*** Block opens ***

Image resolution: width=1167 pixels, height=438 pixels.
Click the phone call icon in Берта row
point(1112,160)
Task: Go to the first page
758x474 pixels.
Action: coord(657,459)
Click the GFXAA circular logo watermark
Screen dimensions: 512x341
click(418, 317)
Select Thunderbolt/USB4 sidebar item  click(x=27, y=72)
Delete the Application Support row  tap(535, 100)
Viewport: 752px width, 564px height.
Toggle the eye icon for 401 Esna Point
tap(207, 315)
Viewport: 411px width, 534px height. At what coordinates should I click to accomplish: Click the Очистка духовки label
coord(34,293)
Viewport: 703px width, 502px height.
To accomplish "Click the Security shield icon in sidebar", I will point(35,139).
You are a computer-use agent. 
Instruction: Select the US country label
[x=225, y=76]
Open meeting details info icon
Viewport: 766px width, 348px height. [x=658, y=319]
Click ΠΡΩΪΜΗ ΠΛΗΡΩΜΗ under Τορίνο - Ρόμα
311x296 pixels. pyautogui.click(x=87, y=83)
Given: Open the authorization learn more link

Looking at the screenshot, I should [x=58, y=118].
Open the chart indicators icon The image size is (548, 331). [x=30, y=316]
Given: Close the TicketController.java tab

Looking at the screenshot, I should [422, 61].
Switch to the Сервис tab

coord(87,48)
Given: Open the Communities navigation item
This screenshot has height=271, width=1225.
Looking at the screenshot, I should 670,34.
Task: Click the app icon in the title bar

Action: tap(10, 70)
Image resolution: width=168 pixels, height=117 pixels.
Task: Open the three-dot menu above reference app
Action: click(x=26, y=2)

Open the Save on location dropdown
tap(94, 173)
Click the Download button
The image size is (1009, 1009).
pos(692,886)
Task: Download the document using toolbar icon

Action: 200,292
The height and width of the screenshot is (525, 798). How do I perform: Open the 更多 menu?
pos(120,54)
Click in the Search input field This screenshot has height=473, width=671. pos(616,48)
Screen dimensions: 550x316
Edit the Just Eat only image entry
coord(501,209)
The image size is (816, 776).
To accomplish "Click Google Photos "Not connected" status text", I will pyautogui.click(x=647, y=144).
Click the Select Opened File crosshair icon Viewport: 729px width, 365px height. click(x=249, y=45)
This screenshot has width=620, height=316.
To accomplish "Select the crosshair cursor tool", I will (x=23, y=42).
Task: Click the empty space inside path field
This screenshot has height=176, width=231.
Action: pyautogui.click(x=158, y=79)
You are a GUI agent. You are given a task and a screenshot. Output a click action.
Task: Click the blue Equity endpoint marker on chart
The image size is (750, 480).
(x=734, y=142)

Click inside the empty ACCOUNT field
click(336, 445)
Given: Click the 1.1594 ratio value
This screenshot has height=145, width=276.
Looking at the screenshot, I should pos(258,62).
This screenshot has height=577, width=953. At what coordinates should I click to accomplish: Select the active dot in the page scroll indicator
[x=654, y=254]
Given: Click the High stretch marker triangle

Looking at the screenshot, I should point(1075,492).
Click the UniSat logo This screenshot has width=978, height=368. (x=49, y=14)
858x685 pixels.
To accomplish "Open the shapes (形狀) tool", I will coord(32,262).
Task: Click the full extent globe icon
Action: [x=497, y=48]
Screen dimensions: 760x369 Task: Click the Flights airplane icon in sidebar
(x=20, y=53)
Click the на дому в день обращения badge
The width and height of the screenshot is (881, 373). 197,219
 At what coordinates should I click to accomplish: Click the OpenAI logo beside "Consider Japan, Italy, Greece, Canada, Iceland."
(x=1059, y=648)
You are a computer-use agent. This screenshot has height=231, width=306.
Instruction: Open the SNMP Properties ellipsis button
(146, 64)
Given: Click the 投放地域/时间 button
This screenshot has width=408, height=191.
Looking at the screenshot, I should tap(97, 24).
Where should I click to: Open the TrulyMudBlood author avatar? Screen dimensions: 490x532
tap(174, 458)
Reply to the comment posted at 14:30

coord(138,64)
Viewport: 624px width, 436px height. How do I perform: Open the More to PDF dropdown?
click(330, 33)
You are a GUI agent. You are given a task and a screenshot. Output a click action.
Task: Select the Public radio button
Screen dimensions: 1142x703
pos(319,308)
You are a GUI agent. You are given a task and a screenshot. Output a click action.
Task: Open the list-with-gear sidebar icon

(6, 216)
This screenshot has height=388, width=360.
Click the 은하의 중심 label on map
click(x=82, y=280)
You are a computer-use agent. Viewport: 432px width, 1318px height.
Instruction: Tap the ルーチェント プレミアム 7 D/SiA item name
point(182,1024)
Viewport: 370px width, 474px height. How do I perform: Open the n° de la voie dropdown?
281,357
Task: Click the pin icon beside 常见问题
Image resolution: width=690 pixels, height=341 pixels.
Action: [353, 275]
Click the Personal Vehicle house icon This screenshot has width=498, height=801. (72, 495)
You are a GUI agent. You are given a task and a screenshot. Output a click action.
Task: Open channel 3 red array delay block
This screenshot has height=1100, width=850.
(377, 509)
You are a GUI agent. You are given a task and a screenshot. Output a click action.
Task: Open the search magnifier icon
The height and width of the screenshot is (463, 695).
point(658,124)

*** Block closes ***

*Task item:*
At the line containing "This screenshot has height=1100, width=850.", start copying. Continue exactly through the final line of the entries above and stop there.

*Result for this exercise:*
This screenshot has height=1100, width=850.
(377, 509)
You are a GUI agent. You are given a task and a screenshot. Output a click action.
Task: Open the search magnifier icon
The height and width of the screenshot is (463, 695).
point(658,124)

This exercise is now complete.